The guests’ coach should have the last word of the evening. So Ronald Koeman, a man with doughy hips, tensed himself briefly before speaking into the microphone. His rosy face harmonized beautifully with the orange color of the billboard in the background; There is no better way for a football coach to adapt to the national color of his country.
Luckily for him, Koeman wasn’t supposed to give any information about the performance of his team, the Nederlands voetbalelftal, because they had just lost 2-1. The question to the bond coach was how he assessed Germany, which had just inflicted a defeat on its team, and what chances it had at the European Championships in the summer.
The bond coach had to smile. “At first they thought they were going through a negative phase because they lost two games,” he said. “And now they are having a positive phase because they have won two games and immediately they say: They can become European champions. I think the truth is somewhere in the middle.”
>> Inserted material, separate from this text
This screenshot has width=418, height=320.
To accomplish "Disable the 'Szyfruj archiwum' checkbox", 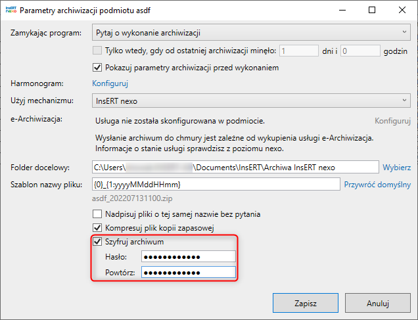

Koeman, 61, was once a feared defender, head of defense at FC Barcelona in the early 1990s. A long time ago, but he still masters the art of the tackle. On Tuesday, shortly before midnight, Koeman briefly rushed the Germans into their so-called European Championship euphoria. You’re not that great, wait and see, friends, we’ll meet again in the summer – that was the subtext of Koeman’s farewell greeting in the basement of the Frankfurt stadium.
His German colleague Julian Nagelsmann might even agree with him, at least in part, because he is currently busy containing the emotional outbursts surrounding his team. “Of course I’m happy about the victory,” said Nagelsmann, “but I also know that there’s still a lot of work ahead of us.” The game against the Netherlands was “a great game to analyze, there’s so much in it.”
Which Nagelsmann was right about. If he rewinds and forwards the video over the next few days, Nagelsmann will see that the list of defects has become noticeably shorter. The biggest problem, the shaky defense, a legacy of the Löw era, has even been resolved: a new left-back has been found in Maximilian Mittelstädt, Joshua Kimmich is defending on the right, and Antonio Rüdiger and Jonathan Tah are guarding in the middle. This defensive line had already proven itself on Saturday in the 2-0 win against World Cup runners-up France, and the back four stood out again against the Netherlands.
In November, after the defeats against Turkey (2:3) and Austria (0:2), Nagelsmann resignedly stated that “we are not defensive monsters – we simply are not.”
But now he has to realize that at least the two central defenders are world class (in Nagelsmann’s words: monsters). Antonio Rüdiger and Jonathan Tah not only sealed off the center, Rüdiger even hit some Mats Hummels memorial passes with a range of 30 to 40 meters. Rüdiger, Real Madrid’s defense chief, only does something like that when he feels safe. When he knows that others trust him. He is a giant with a child’s soul.
It is thanks to Julian Nagelsmann that the team has regained its belief in itself. The coach has undergone an amazing transformation since the dark days of November with the Turkey and Austria games. He tore up the concept of old.
In the fall he still believed that it was enough to put Germany’s finest feet on the pitch together – the little geniuses would solve everything else themselves. Today, Nagelsmann knows that in addition to the highly talented, there is also a need for workers, square guys like Robert Andrich from Leverkusen.
Nagelsmann dared to structure the team hierarchically. He told the substitutes that there were better players than them and that they would only get a few minutes of playing time at the European Championships. No coach likes to have conversations like that. Some even consider it a mistake – the “reservist” stigma can also have a demotivating effect. It can divide a team and tear it apart.
None of this happened. Nagelsmann moderated the team’s transformation into a two-class society with sensitivity; He invited each player to a role discussion during the course last week. Since then, there has been “clarity in the team,” said Niclas Füllkrug on Tuesday evening, “everyone knows where they stand and what they have to do.”
Füllkrug, until recently the number one striker in the national team, has become a role player himself. Kai Havertz was allowed to start against both France and the Netherlands. But when Füllkrug came on as a substitute on Tuesday, he turned the game around a little later. He made it 2-1 with his shoulder after a corner taken by David Raum, who was also a substitute.
Julian Nagelsmann would have loved to watch this scene again with his team. But there’s no time for that, our time together ends this Wednesday and we won’t meet again until the end of May for a training camp near Weimar. Until then, said Nagelsmann, “we have to somehow save this positive feeling, this momentum.”
Not an easy undertaking, because Ronald Koeman, the master of verbal spats, certainly has something against it.